Starting at the line that contains "The height and width of the screenshot is (754, 790)." and ending after the line that contains "coord(73,259)", rewrite those lines in full, with the requests, and multiply each coordinate in the answers by 2.55, rounding to whole numbers with halves rounded up. Leave all other numbers unchanged.

Word and element location entries:
= = = = = = =

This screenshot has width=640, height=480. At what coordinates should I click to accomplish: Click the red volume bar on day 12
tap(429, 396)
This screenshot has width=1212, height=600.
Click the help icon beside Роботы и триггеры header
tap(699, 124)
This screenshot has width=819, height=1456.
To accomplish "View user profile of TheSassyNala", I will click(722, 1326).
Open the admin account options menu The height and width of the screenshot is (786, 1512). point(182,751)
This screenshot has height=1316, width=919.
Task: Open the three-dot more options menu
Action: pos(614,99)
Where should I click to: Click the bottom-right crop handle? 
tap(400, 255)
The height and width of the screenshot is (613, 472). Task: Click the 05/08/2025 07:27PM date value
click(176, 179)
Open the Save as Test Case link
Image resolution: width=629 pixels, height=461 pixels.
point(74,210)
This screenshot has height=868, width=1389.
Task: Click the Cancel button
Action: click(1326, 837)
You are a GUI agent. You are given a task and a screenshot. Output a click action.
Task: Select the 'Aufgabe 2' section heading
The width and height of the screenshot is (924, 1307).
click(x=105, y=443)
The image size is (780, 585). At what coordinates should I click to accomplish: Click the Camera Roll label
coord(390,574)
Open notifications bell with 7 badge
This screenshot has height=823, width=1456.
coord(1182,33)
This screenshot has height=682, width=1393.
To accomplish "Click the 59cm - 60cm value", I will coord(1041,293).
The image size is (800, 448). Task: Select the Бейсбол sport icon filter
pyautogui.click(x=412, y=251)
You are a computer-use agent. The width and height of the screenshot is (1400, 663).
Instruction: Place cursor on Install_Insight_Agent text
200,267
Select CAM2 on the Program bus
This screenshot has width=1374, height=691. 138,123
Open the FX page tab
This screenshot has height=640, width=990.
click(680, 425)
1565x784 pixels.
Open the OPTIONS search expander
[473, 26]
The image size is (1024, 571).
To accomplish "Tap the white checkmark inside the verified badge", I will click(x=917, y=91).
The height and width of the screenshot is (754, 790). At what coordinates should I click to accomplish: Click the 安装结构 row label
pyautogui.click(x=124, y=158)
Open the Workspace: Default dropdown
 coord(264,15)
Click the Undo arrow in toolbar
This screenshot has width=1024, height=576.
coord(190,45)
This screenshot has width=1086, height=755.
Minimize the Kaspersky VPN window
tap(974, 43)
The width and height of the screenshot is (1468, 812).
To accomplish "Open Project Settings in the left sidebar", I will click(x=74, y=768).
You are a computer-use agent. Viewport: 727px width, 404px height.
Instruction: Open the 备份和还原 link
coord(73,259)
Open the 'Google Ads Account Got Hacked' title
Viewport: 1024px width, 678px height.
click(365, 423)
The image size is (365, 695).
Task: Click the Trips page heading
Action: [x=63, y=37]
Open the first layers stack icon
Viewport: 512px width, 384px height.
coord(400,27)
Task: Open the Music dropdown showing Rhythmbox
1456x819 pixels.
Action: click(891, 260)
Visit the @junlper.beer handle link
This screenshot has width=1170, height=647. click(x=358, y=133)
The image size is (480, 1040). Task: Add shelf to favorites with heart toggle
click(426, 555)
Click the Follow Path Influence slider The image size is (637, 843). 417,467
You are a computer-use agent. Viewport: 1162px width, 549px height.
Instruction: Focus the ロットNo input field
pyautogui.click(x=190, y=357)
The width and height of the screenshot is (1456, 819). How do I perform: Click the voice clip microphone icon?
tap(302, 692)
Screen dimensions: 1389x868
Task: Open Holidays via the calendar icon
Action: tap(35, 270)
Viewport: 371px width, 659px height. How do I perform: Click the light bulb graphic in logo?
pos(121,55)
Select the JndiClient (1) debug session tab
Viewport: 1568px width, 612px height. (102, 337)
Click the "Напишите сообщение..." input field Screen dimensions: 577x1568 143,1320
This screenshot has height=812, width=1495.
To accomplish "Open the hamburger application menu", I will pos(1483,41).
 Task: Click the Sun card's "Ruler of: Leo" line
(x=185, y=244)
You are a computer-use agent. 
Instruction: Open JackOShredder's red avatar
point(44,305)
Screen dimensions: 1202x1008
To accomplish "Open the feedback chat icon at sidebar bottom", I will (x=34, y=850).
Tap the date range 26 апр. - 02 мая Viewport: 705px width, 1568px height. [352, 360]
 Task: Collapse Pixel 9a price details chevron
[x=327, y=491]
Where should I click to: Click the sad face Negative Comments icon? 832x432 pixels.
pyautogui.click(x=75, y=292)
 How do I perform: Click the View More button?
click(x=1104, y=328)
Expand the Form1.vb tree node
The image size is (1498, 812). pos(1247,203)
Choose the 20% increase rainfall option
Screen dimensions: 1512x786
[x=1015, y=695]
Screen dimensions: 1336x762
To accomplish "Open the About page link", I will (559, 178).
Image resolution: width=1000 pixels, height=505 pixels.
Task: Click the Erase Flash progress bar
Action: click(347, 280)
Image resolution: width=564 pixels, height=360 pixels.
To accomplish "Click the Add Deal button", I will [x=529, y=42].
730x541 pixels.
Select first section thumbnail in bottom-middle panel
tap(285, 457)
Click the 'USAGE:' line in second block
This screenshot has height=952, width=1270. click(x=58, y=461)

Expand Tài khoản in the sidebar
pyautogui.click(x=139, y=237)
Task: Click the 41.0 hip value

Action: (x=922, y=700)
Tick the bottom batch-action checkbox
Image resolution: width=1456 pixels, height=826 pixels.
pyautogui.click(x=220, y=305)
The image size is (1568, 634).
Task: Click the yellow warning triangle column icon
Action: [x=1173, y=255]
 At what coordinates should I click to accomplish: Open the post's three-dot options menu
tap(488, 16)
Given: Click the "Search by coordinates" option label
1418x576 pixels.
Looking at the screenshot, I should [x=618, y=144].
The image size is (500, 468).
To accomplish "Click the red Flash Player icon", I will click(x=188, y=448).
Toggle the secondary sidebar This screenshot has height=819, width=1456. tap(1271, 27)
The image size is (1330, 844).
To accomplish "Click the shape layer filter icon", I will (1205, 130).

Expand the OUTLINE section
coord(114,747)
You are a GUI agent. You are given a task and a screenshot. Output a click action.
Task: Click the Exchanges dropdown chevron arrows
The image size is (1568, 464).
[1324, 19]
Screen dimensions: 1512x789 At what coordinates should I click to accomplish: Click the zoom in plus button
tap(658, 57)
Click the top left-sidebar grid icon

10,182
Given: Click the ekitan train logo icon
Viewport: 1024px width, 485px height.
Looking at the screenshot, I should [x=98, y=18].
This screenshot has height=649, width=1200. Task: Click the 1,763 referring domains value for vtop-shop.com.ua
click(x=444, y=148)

= = = = = = =

== Written solution ==
The height and width of the screenshot is (754, 790). At what coordinates should I click to accomplish: Click the 安装结构 row label
pyautogui.click(x=316, y=403)
Open the Workspace: Default dropdown
 coord(673,38)
Click the Undo arrow in toolbar
This screenshot has width=1024, height=576.
coord(485,115)
This screenshot has width=1086, height=755.
Minimize the Kaspersky VPN window
tap(2484, 110)
The width and height of the screenshot is (1468, 812).
To accomplish "Open Project Settings in the left sidebar", I will click(x=189, y=1958).
You are a computer-use agent. Viewport: 727px width, 404px height.
Instruction: Open the 备份和还原 link
coord(186,660)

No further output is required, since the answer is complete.